Sinossi. Nel giorno del suo venticinquesimo compleanno, la giovane Angela Holmes (Olivia Dudley) si taglia un dito, perde molto sangue e comincia a comportarsi in modo strano. Viene ricoverata subito in ospedale, dove, senza alcun motivo, muore un poliziotto. Le analisi non mostrano problemi fisici, eppure, la ragazza continua ad avere atteggiamenti aggressivi verso gli altri. Angela, allora, finisce in una clinica psichiatrica ma la terapia riabilitativa non funziona e, sussurrando attraverso i muri, causa la ribellione di tutti i pazienti e il loro reciproco massacro. Dopo essere stata cacciata dall’istituto, Padre Lozano (Michael Pena), inizia a temere che Angela sia posseduta da un demone e, quindi, si rivolge al Vaticano in cerca di aiuto.

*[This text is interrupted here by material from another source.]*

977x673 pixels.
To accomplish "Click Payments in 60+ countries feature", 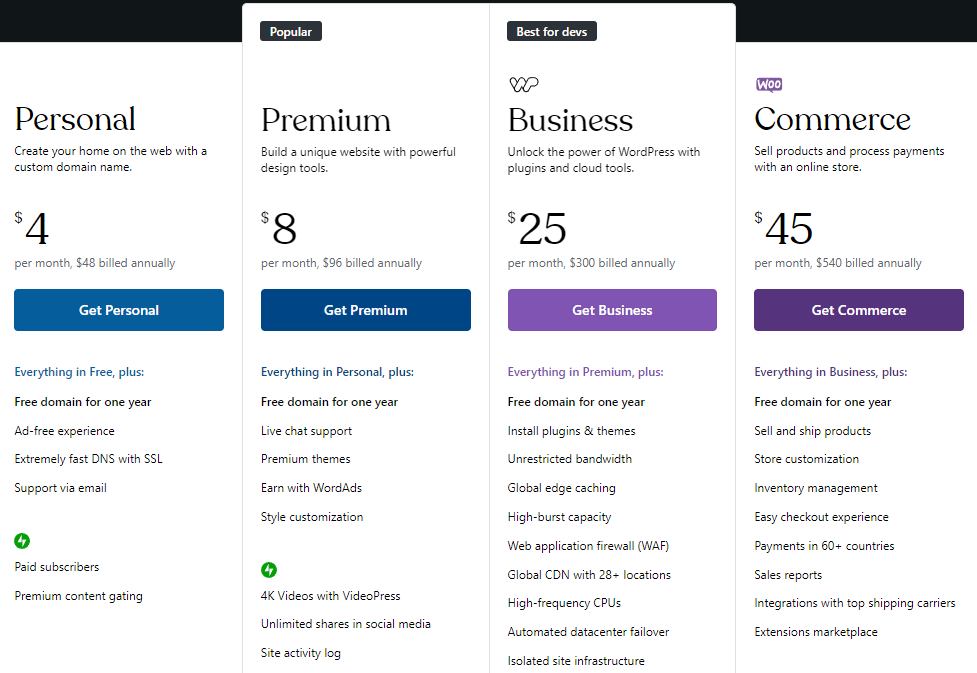I will [x=824, y=546].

Recensione. Mark Neveldine, co-regista di pellicole mediocri come Ghost Rider – Spirito di Vendetta e Gamer, viene scelto per realizzare The Vatican Tapes, un horror demoniaco e apocalittico ispirato ai grandi film di genere. Esordendo in cabina di regia, egli sceglie di rifuggire il già abusato cliché del foot-footage per introdurlo in un contesto più generale e ambiguo, in cui critica sociale, satira e sarcasmo accompagnano la parabola discendente della protagonista. Utilizzando immagini di repertorio e interviste a membri dell’alto clero che hanno avuto esperienze ravvicinate con il Diavolo, Neveldine spiega le metodologie con cui Satana sceglie le sue vittime ed entra in possesso dei loro corpi. La ragazza, infatti, porta il marchio del demonio e ne manifesta tutti i tipici atteggiamenti: comportamenti violenti, crisi compulsive e rifiuto incondizionato di ogni regola. Nonostante il regista scelga di sposare l’horror demoniaco con quello meramente apocalittico, però, i suoi citazionismi esasperati non fanno che privare l’opera di qualsiasi originalità e carattere. I personaggi sono piatti e monotoni, la sceneggiatura è scarna ed elementare e persino le ambientazioni serrate e i corridoi ostruiti, infatti, non suscitano quell’effetto claustrofobico e soffocante che sarebbe confacente all’occasione. Per tutto il corso della pellicola, Neveldine mantiene costante quell’atteggiamento strafottente e chiassoso che ha utilizzato nei suoi lavori precedenti dimenticandosi, dunque, che per realizzare un prodotto di genere veritiero, bisogna sempre prendersi sul serio.